Вашингтон с раздражением пожал плечами и отправился обратно в Америку, дав самому себе обещание никогда больше не принимать итальянских эмигрантов. Позже, однако, он передумал.
Ночь подходила к концу, и наступало утро. Города прощались друг с другом, вежливо приподнимая шляпы и помахивая ими в воздухе на манер транспарантов. Многие из них ещё сохраняли манеры средневековых рыцарей, и оттого разговаривать с ними было одно удовольствие. Каждый город возвращался на своё исконное место. Только Рим рыскал в окрестностях Севильи, заплутавшись в незнакомой местности. Его спасла служба Всемирной Срочной Транспортировки и доставила в родные пенаты, где он и застыл, пугливо озираясь по сторонам.

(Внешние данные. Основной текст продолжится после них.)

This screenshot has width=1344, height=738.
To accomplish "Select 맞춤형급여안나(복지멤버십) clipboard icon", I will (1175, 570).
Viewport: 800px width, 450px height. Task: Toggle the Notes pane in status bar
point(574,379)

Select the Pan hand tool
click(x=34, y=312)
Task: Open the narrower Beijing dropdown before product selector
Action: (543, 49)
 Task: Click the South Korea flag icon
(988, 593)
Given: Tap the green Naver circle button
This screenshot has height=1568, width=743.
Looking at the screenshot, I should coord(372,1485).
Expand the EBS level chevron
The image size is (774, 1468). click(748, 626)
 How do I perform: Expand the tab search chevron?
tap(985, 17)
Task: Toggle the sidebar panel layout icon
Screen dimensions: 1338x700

Наступало утро. Гасли в высоких небесах неяркие звёзды, светозарной дрожью наполнялся горизонт. Города торопливо меняли парадное убранство на обыденные костюмы. До следующей ночи оставался ровно год.
Наступало утро. Просыпались дворники и, размахивая своими мётлами и лопатами, выходили во дворы, влажные от космической пыли. Неусыпные милиционеры сменялись на своих постах и, топая ботинками, шли домой. Младенчески чмокали и хныкали во сне нерадивые ночные сторожа. Снова, как тысячу лет назад, начинался новый день...
Пируэтэрос. Художник С. Тюнин
Алексей Винокуров
Ещё в главе «Деревня - город - отечество»:
«Сейчас, когда вспоминаешь, аж всё переворачивается» (крестьянский взгляд на колхозную реальность)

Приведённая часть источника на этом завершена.